Set of tasks:
• a. List the section headings that appear under the title of the blog post on abuse and abusers.
• b. Continue the blog post on abuse and abusers from the point where it stops.

#### Document

Thursday, October 25, 2012

Not Fair

Today's topic isn't so much about agile or coaching, it's about abuse and abusers and the line between the good guys and the bad guys.


Decrying Abuse

It's amazing how often I come a person who argues that some person in authority is unfair to them or others, and should not be allowed to behave in such a way.  Sometimes, it's not really abuse, it's just inconvenience or a different vision on what should be done and feelings were hurt.

Sometimes it's about one person steamrolling others to get his or her way, which is an abuse.

Other times to seize or impose control rather than to align and work together, which is unfair and unkind, and probably a kind of abuse.

Sometimes it is personal and vengeful or wrathful, and is true abuse.

It is a human phenomenon (well documented here) that people will sometimes misuse their power to mistreat people, even while providing a good face to their own bosses. This "kick down, kiss up" strategy works for some people for some time.

Quite often, the complainer (whom we will name A) outlasts the overbearing jerk (whom we will name B) in the organization. A rises to B's position and becomes the new boss!

Peace and joy should then rule, and the world should be a happier place, right? 

Well, no. Quite often A will begin to do the very same things that were unfair when done by B. How can it be? Isn't it the same unfair behavior? 

It is and it isn't. Sometimes the problem is not really "he shouldn't be allowed to abuse me," but rather "why should *he* be the one who gets to do the abusing?"

Fundamental Attribution


It may well be that the behaviors that other people perform in their position of power seem perfectly reasonable to someone in their position, even though it seems unfair or abusive from a lower-ranking position.

We tend to commit something called the Fundamental Attribution Error, in which we attribute other people's actions to their character alone whereas we consider our actions to be primarily a matter of the circumstances we find ourselves in.

My favorite example (perhaps from D. Rock?) is that of a person tripping over a stone on the sidewalk. If we are the observer, it's obviously because the pedestrian is a clumsy person. If we are the tripping pedestrian, however, it's clearly because that rock should not be on the sidewalk.

We attribute the behaviors of others to their character, even when circumstances and character may be weighted quite differently in the minds of the people whom we are observing.

It may well be that when we are in the same circumstance as the alleged abuser, we find that we make similar decisions, perhaps choosing coercion or force in hopes of an expedient change in behaviors of those around us. The new circumstances give us a new perspective on problems.

One hopes that if a leader in the new circumstance can be more transparent and open, then the team will reach alignment that will allow progress without coercion, and with the "us/them" line moved entirely out of the team space. 


Pathological Jealousy



Sometimes A is mad because B can abuse people, but A cannot. It would be "fair" enough if A could pass out the abuse too. This is a classic "meet the new boss; same as the old boss" scenario.

Remember high school? When you were a freshman, you were a target for the upperclassmen to pick on, but once you were a sophomore, you'd paid your dues and earned the right to pass out some of your own abuse. It was bad when you were a freshman, but now it's just the natural order.  Maybe you had similar college or workplace "hazing."

Note the slight change of perspective (see Fundamental Attribution, above) but in this case there is an assumption that abuse is part of the natural order of things -- it is the culture. If the abuse system is unchangeable/natural/inevitable, then it's clearly better to be the abuser than the abused.

########
#### Dataset rows

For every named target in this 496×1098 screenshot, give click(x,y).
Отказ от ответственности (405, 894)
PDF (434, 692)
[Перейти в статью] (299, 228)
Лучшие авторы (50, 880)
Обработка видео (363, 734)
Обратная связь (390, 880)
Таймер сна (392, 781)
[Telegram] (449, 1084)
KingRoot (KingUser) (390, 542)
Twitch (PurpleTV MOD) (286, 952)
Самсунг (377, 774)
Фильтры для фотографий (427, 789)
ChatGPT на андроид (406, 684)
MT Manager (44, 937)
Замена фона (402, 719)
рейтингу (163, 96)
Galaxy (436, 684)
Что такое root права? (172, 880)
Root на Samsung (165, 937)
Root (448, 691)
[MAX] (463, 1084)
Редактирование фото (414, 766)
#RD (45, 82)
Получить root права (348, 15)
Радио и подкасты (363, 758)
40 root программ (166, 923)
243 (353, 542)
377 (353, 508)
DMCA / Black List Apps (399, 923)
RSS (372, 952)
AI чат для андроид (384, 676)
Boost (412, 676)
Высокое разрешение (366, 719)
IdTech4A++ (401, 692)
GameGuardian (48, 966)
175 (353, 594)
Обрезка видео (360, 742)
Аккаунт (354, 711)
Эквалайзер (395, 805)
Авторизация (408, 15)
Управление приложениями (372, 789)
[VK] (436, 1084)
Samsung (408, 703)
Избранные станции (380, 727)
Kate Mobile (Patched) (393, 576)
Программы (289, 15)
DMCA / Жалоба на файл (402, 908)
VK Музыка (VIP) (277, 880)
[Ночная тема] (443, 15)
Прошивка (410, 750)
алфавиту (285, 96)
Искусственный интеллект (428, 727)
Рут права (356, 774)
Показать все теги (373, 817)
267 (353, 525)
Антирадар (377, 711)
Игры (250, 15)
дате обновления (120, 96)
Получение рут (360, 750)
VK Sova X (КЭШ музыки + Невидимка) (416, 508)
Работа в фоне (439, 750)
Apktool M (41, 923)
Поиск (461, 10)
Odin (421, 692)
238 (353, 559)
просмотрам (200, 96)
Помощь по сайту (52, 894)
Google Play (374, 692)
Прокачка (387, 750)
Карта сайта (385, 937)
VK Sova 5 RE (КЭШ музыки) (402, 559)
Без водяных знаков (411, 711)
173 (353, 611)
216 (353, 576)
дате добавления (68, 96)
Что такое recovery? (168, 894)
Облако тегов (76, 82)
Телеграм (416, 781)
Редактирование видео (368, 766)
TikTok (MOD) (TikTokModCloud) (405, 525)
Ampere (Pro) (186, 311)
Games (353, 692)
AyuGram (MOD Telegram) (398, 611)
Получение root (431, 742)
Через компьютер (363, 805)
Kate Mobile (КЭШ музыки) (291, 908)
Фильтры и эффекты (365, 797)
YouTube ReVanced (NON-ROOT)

########

Task results:
• a.
Decrying Abuse
Fundamental Attribution
Pathological Jealousy

• b.
What we really long for is a sea change, where abuse and force are recognized as choices not necessities. Systems can change, but system change is more work and needs alignment. A change from an abusive system to an inclusive one tends to have little support from the people who feel that they are "winning" in the abuse system - but often we find that they also are unhappy with the posturing and coercion and long (as people together) for something better.


Okay for the Good Guys

 

The brain has various survival mechanisms to protect the ego. There is a self-serving bias in which we tend to consider ourselves the good guys.

Kids at play like to be Batman, and it is hard to convince a kid to play the Joker, Riddler, or any other "bad guy."

Likewise, your own political party is a fair-minded group of thinking people who want the country to be great. Your denomination has the best theology. Your high school football team is the best, and only failed to win the state tournament because they didn't have a fair chance against the bigger schools. 

On the other hand, the brain is less charitable toward our fellows, due to a Hostile Attribution bias. When someone else does a bad thing, we know in our heart of hearts it was merely exposing the fact that they are bad people.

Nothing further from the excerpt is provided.